→ COMPLETE THE FOLLOWING
(a) In the I-Regexp excerpt, what does the current draft do about character class subtraction?
(b) Please summarize the I-Regexp excerpt in two sentences.

------ PAGE EXTRACT ------

3.  Subsetting XSD Regexps

   XSD Regexps are relatively easy to implement or map to widely
   implemented parsing regexp dialects, with a small number of notable
   exceptions:

   *  Character class subtraction.  This is a very useful feature in
      many specifications, but it is unfortunately mostly absent from
      parsing regexp dialects.

      -  *Issue*: This absence can be addressed by translating character
         class subtraction into positive character classes, or by
         leaving out subtraction.  The current draft opts for the
         latter, but that decision is up for discussion.

   *  Unicode.  While there is no doubt that a regexp flavor meant to
      last needs to be Unicode enabled, there are a number of aspects of
      this that need discussion.  First of all, predefined character
      classes such as "\w" may be meant to be ASCII only, or they may
      encompass all letters and digits defined in Unicode.  The latter
      is usually of interest in query languages, while the former is of
      interest to a subset of applications in data model specifications.
      Second, not all regexp implementations that one might want to map
      I-Regexps to will support accesses to Unicode tables that enable
      executing on constructs such as "\p{IsCoptic}".

      -  *Issue*: The ASCII focus can partially be addressed by adding a
         constraint that the matched text has to be ASCII in the first
         place.  This often is all that is needed where regexps are used
         to define lexical elements of a computer language.  The access
         to Unicode tables can simply be ruled out.  (Note that RFC 6643
         contains a lone instance of "\p{IsBasicLatin}{0,255}", which is
         needed to describe a transition from a legacy character set to
         Unicode.  The author believes that this would be a rare
         application and can be left out.  RFC2622 contans
         "[[:digit:]]", "[[:alpha:]]", "[[:alnum:]]", albeit in a
         specification for the "flex" tool; this is intended to be close
         to "\d", "\p{L}", "\w" in an ASCII subset.)

4.  Formal definition of I-Regexp

   I-Regexp is defined by the ABNF specification in Figure 1.




Bormann                 Expires 13 November 2021                [Page 4]


Internet-Draft                  I-Regexp                        May 2021


   i-regexp = branch *( "|" branch )
   branch = *piece
   piece = atom [ quantifier ]
   quantifier = ( %x2A-2B ; '*'-'+'
    / "?" ) / ( "{" quantity "}" )
   quantity = quantRange / quantMin / QuantExact
   quantRange = QuantExact "," QuantExact
   quantMin = QuantExact ","

------ INFORMATION ------

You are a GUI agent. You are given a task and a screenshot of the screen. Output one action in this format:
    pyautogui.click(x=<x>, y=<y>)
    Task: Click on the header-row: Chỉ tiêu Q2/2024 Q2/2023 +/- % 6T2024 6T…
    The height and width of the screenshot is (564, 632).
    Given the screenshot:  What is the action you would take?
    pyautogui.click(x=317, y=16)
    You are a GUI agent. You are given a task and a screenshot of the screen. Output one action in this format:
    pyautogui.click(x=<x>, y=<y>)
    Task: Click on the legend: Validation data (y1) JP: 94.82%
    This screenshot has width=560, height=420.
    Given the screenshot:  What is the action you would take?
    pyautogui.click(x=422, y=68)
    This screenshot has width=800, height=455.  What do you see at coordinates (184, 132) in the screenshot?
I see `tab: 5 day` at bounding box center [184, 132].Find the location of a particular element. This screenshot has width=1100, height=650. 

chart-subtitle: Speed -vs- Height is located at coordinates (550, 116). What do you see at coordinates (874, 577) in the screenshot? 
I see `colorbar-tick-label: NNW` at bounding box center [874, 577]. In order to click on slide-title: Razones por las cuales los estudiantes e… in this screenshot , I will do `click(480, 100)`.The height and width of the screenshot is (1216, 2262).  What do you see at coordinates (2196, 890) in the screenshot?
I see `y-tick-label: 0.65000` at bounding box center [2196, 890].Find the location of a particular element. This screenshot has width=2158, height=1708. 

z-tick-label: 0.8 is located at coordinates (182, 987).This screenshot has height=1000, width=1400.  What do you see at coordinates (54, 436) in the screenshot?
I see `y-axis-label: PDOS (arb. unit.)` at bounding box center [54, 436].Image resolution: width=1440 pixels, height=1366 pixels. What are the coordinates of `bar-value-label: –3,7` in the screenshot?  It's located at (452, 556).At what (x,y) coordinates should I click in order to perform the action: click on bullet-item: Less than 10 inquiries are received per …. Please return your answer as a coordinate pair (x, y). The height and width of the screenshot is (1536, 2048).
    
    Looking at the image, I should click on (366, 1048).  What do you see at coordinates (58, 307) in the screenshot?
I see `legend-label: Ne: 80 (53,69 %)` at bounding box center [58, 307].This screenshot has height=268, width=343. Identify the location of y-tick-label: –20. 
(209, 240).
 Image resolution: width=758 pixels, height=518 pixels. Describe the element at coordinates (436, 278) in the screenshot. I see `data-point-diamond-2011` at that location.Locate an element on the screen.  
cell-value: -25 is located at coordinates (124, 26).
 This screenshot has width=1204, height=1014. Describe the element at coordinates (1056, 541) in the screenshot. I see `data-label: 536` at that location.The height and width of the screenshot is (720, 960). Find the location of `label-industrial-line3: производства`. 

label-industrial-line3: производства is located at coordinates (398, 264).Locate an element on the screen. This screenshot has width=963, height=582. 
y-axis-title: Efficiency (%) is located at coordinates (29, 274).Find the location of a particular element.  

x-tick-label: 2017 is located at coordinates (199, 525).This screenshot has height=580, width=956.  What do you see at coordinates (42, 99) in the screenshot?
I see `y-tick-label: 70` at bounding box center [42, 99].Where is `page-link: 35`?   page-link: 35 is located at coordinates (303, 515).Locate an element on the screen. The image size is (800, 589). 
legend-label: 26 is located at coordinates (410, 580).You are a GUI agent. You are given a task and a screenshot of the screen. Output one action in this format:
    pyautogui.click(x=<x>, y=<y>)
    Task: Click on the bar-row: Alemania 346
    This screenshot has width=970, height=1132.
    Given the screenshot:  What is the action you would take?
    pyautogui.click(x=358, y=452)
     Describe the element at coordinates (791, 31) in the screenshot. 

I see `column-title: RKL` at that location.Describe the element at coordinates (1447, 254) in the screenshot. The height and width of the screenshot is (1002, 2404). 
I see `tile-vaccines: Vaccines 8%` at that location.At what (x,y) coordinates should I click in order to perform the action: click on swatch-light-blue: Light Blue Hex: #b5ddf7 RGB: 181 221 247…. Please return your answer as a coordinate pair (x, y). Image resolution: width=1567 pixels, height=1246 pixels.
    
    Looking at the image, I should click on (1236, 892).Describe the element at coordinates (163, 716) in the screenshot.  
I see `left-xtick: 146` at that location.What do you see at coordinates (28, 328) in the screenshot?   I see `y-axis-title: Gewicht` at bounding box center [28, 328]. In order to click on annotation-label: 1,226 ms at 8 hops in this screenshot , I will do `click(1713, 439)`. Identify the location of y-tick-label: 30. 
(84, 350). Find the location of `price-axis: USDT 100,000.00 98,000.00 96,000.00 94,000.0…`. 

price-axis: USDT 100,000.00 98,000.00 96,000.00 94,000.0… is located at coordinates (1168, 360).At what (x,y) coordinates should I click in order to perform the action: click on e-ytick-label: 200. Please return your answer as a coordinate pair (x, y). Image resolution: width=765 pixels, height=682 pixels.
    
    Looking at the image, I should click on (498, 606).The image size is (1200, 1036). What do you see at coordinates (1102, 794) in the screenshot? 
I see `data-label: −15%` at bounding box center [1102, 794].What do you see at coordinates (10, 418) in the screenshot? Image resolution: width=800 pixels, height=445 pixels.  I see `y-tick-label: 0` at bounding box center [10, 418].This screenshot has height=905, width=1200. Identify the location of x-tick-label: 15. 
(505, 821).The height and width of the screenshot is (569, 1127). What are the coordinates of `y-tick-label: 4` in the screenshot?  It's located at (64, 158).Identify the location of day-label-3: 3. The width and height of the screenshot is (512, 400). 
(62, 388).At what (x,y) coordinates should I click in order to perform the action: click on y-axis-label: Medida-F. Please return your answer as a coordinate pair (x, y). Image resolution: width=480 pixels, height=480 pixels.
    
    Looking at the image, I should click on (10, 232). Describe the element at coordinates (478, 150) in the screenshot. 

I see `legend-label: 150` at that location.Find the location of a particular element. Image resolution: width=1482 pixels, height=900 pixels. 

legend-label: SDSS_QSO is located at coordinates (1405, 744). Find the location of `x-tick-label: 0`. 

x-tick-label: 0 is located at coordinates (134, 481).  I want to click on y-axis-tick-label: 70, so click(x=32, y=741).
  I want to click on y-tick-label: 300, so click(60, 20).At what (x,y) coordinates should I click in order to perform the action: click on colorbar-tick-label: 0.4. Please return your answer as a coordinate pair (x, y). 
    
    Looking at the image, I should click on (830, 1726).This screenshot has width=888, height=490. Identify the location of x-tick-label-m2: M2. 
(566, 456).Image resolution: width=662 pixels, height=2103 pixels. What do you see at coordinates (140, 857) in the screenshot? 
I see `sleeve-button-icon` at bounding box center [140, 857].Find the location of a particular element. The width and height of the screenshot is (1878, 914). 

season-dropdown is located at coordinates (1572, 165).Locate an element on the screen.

------

→ RESULTS OF THE EXERCISE
(a) It leaves out subtraction, though that decision is up for discussion.

(b) XSD regexps are relatively easy to implement or map to widely implemented parsing regexp dialects, with notable exceptions: character class subtraction, which the current draft leaves out, and Unicode, where classes such as "\w" may be ASCII only or cover all Unicode letters and digits, and access to Unicode tables can be ruled out. I-Regexp is then formally defined by an ABNF specification in Figure 1.